The controversial movie about mens rights inspires protests at Sydney University and a heated debate about freedom of speech
In both the fictional world of the 1999 movie The Matrix and the very real one of the three men rights movement, the ruby-red capsule represents embracing reality in all its uncomfortable intricacy. Proponents tell of their ruby-red capsule moment, the phase at which they spurned blissful ignorance for reality. In the context of mens rights activism, their uncomfortable truth is that mens lives are of lesser value than womens( The Matrix itself doesnt appear to have any particular notions on equal opportunities ).
At Sydney University on Thursday night, a large group of students had either taken their drug, or were part of groups strenuously resisting it. The Conservative Club and Students For Liberty( for classical liberals and libertarians) had organised a screening of The Red Pill, Cassie Jayes controversial film on mens rights activism( MRA ). Fascist Free USyd and the Socialist Alternative Club had organised a protest against it.
Outside a small auditorium in which the movie was to be shown, and under the observation of a small group of police officers, the two groups taunted and filmed and rallied against each other. Competitive chants started up GOODNIGHT ALTRIGHT from those holding banners about the MRAs tears, and FREE-DOM, FREE-DOM from a group that included a human in a shirt that read FEMINISM IS CANCER and another in a Make America Great Again cap.
Eleanor Morley, of Fascist Free USyd and the Socialist Alternative Club, told Guardian Australia the movie was deeply misogynistic and dedicated a platform to mens rights activists with outrageous panoramas about women. She had watched it online the previous night: I thought it was a bit of a gag, actually. It constructed no impact on me.
But its statement that humen were systematically oppressed by civilization, she very strongly disagreed with. The movie was worrying for its anti-women posture, which, Morley said, indicated that of the US president: Its not just as an isolated group of weirdos who share these views.
A ban on the movie Morley referenced in Melbourne last year was a private screening, organised by a mens rights group, that was cancelled by the cinema after an online petition. Much of the backlash had assumed it was a curatorial decision, a representative of Kino cinema had said, which was potentially damaging to its credibility.
On campus, the duel was ideological , not commercial. For those in favour, the Red Pill was a proxy for freedom of speech but it represented misogyny for those working against it.

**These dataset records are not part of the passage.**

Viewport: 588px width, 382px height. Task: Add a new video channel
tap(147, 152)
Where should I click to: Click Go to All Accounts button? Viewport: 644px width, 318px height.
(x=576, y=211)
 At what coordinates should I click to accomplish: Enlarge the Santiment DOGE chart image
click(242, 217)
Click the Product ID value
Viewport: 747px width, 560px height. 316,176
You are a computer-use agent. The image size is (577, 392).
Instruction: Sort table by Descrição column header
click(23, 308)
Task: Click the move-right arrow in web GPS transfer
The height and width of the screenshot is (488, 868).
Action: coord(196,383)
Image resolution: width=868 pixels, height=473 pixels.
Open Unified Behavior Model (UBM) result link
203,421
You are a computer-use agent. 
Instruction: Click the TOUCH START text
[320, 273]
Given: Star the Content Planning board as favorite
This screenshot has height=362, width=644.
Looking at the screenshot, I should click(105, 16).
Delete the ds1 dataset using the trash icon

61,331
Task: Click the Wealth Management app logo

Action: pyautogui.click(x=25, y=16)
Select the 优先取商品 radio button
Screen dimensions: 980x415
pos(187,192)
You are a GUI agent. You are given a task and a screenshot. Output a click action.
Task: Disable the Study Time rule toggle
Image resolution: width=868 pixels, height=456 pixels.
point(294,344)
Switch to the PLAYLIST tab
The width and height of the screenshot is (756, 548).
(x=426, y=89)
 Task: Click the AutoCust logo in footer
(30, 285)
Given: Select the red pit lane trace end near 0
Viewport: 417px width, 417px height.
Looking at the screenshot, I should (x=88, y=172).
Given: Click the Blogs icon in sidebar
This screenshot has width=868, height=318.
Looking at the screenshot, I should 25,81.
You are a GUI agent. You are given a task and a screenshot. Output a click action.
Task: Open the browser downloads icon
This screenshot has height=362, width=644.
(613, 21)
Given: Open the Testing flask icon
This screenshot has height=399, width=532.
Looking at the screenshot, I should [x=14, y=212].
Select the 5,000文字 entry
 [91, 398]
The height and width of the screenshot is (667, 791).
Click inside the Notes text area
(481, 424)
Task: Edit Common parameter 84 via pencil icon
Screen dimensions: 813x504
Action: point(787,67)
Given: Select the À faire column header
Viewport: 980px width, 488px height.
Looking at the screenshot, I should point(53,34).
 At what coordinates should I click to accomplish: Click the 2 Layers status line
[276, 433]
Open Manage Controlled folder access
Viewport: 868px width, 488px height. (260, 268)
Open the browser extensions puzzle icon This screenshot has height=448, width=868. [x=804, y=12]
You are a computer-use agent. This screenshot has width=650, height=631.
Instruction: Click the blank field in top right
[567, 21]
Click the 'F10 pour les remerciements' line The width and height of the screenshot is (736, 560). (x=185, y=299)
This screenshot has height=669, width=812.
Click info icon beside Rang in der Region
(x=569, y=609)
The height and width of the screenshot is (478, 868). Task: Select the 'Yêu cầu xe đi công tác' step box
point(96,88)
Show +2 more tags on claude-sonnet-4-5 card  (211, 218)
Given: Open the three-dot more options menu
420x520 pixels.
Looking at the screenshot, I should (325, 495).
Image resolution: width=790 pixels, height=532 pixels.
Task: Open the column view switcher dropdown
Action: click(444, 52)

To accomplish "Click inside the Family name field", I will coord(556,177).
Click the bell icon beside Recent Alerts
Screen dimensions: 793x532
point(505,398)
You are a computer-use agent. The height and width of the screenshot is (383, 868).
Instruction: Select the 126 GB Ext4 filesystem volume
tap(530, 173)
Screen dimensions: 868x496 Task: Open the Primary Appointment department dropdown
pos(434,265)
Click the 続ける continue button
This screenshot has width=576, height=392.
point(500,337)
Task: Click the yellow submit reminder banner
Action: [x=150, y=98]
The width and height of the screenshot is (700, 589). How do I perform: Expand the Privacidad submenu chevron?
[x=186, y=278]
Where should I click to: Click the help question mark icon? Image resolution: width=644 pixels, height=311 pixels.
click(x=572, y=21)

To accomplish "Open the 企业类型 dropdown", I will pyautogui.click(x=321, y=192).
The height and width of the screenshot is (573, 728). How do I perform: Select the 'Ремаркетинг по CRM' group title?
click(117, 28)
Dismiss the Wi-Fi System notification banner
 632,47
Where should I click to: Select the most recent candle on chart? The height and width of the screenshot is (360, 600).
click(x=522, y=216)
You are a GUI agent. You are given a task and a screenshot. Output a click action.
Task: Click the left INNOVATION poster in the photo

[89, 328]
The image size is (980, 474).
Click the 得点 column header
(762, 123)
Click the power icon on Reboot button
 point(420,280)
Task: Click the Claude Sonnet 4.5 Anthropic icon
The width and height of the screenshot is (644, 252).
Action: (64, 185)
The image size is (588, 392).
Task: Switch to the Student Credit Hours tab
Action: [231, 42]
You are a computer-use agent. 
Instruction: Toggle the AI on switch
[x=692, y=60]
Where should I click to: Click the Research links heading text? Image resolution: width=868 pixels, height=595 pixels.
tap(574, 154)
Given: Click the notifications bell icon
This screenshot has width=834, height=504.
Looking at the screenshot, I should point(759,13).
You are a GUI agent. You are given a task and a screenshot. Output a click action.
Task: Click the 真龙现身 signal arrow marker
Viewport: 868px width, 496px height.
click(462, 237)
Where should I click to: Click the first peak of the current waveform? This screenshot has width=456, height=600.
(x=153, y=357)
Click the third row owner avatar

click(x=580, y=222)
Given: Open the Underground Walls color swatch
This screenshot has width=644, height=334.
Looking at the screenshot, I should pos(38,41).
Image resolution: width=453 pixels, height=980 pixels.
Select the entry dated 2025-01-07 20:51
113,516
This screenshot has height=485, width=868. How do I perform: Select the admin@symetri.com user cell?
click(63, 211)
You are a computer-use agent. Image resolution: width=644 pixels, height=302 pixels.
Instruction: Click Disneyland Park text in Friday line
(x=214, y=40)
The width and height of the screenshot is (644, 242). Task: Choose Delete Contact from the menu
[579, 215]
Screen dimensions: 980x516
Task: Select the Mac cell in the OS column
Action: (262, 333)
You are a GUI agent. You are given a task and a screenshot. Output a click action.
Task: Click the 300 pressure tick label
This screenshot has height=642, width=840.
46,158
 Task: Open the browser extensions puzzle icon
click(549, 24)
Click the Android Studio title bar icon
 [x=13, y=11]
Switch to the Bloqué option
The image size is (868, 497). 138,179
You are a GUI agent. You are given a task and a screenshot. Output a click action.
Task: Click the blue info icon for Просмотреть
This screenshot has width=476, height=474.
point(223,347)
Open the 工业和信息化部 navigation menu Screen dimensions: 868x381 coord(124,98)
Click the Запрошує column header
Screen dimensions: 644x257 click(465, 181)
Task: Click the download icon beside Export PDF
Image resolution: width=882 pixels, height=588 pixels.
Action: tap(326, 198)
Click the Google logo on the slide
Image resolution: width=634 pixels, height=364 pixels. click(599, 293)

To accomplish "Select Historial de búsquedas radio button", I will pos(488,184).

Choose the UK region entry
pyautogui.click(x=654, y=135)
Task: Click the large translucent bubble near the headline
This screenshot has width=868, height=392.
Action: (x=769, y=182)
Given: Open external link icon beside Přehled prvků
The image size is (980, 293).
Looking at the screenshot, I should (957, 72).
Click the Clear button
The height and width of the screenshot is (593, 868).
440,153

Morley said the intent of the protest was not to shut the screening down: Were simply here to present a counter, left-wing, pro-women, anti-homophobic message. According to Conservative Club members, the protesters initial programme had been to cyclone the auditorium halfway through, effectively objective the event.
The odds were recognized to be tip-off in the protestors prefer when, a month out from the screening, the University of Sydney Union announced that it had decided to disallow the use of its funds or resources for the screening after receiving a number of complaints.
In a statement headed with a content advising for sexism and rape, USU said the film was discriminatory against women, and has the capacity to intimidate and physically threaten women on campus.
The Conservative Club reproduction this on posters promoting the event: Read the movie that USU tried to stop you from seeing.
I put a trigger advising on the tickets because, according to USU, this movie is physically threatening to women, organiser Renee Gorman told the crowd of about 100, perhaps 80% humen, gathered inside the auditorium before the screening on Thursday night. I dont know about you girls here, but I put on my big daughter panties this morning.
This inspired whoops from the crowd; Gorman herself had been applauded as shed arrived, flush from the frontline of combat against those ferals … the crazies outside the auditorium. Inside the ambiance was jubilant, she observed. I think were in a pretty good mood. I think that was just funny.
When USU defunded the event, Gorman paid $530 for the venue hire and two security guards. It was for two good makes, she said: fighting censorship on campus and prostate cancer. Gorman afterwards told Guardian Australia that the event created more than $1,000 for the Prostate Cancer Foundation of Australia.
I knew that it get banned in Melbourne, but I had hoped Sydney University would be a place that was more accepting of free speech and alternative notions, she said. All I actually wanted to do was have a discussion about legitimate male issues.
One she was particularly passionate about was domestic violence not being a single gender issue.
Thats something I actually want to pioneer: it needs to stop being stop violence against women, she said. It should still be stop violence, full stop.